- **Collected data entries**
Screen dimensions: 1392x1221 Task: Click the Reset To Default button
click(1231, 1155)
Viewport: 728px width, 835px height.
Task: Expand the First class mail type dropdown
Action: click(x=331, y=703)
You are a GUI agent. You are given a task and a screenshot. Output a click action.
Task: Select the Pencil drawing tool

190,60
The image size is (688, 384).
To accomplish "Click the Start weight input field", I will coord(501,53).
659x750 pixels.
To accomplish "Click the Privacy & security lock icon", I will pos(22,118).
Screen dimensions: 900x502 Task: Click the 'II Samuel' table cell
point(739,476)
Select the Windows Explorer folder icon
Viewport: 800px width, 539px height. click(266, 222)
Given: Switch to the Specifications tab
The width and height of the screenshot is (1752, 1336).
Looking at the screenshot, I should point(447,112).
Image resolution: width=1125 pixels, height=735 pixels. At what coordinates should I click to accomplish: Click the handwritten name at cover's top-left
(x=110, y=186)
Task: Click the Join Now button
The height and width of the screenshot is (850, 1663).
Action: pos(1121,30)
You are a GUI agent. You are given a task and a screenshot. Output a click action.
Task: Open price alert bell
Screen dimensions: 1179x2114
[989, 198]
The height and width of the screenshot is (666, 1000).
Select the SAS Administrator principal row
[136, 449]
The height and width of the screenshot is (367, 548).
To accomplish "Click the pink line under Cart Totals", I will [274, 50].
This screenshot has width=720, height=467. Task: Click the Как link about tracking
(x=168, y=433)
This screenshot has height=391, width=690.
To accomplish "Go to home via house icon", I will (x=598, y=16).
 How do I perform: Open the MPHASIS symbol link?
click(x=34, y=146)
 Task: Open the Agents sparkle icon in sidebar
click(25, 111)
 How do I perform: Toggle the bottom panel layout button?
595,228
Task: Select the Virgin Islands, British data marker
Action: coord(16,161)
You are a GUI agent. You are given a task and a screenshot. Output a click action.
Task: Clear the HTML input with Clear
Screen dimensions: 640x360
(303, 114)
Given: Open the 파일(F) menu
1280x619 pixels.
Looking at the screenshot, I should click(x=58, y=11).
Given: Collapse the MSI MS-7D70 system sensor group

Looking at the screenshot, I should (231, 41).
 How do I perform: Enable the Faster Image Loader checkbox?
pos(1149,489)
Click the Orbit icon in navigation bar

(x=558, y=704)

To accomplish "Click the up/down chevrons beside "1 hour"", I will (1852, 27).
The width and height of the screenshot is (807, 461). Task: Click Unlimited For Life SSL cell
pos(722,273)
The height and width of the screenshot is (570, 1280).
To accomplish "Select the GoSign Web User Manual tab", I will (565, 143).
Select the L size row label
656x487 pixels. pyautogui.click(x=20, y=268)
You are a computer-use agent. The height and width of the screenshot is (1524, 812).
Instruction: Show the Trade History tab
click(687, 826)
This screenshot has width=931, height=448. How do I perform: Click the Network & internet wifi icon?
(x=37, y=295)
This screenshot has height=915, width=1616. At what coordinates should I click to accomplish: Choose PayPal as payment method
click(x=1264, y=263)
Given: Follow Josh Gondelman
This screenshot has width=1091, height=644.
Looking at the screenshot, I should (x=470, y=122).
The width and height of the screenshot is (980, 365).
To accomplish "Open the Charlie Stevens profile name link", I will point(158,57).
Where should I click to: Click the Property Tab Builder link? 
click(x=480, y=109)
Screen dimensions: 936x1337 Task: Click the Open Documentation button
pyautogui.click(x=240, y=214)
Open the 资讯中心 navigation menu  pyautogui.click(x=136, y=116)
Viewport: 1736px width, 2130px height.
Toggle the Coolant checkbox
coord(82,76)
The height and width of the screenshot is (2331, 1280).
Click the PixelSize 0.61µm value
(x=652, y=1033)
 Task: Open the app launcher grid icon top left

- **Work item**
Please go through the entries and show every line with the word "menu".

- **Exercise solution**
Given: Open the 파일(F) menu
Open the 资讯中心 navigation menu  pyautogui.click(x=136, y=116)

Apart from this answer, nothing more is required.